** Start Excerpted text **

If you’re here, it means you finally finished Squid Game, Netflix’s latest suspenseful and exceptionally successful Korean TV drama.

The series is the first K-drama to become Netflix’s No. 1 show, which is a big deal. Foreign shows and films don’t usually rate high in English-speaking territories due to unfortunate reservations about watching media in other languages. This time, the series was just so good that it became the top show in the United States after only four days.

Squid Game comes from successful Korean director and screenwriter Hwang Dong-hyuk, who admitted that the series was one of his hardest projects to date.

Here’s a quick recap of what’s happened so far in the world of Squid Game and an explanation of that intense ending, plus some predictions for a second season.

What happened in Squid Game season 1?

** End Excerpted text **
** Start Given data **

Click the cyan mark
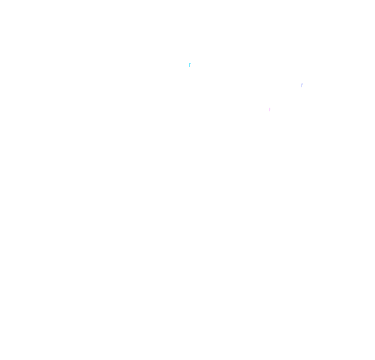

** End Given data **

* Aim of the task: Write the next part of the article on Squid Game, beginning right after its final line, the heading "What happened in Squid Game season 1?"

* Response for this exercise:
Seong Gi-hun (Lee Jing-jae) is a divorced father with a heavy gambling addiction, which lands him in financial trouble. Gi-hun becomes one of 456 debt-ridden players who participate in six games.  The winner leaves with nearly $40 million U.S. dollars.

The games are simple enough, but the penalty for losing is death. The Front Man runs Squid Game from behind a mask and acts as a host to American VIPs, who arrive partway through the games to make bets on players.

The number of players drops quickly until there are two participants in the final match: Gi-hun and his childhood friend, Sang-woo.

While the players are being killed off for entertainment, Korean police officer Jun-ho (Wi Ha-jun) infiltrates the facility Squid Game is held in, searching for his missing brother. Although though he successfully passes as a worker for a while and gathers evidence, he is eventually forced to run. The man-hunt ends when The Front Man reveals himself to be Jun-ho’s missing brother, In-ho. The Front Man then shoots his brother, supposedly killing him.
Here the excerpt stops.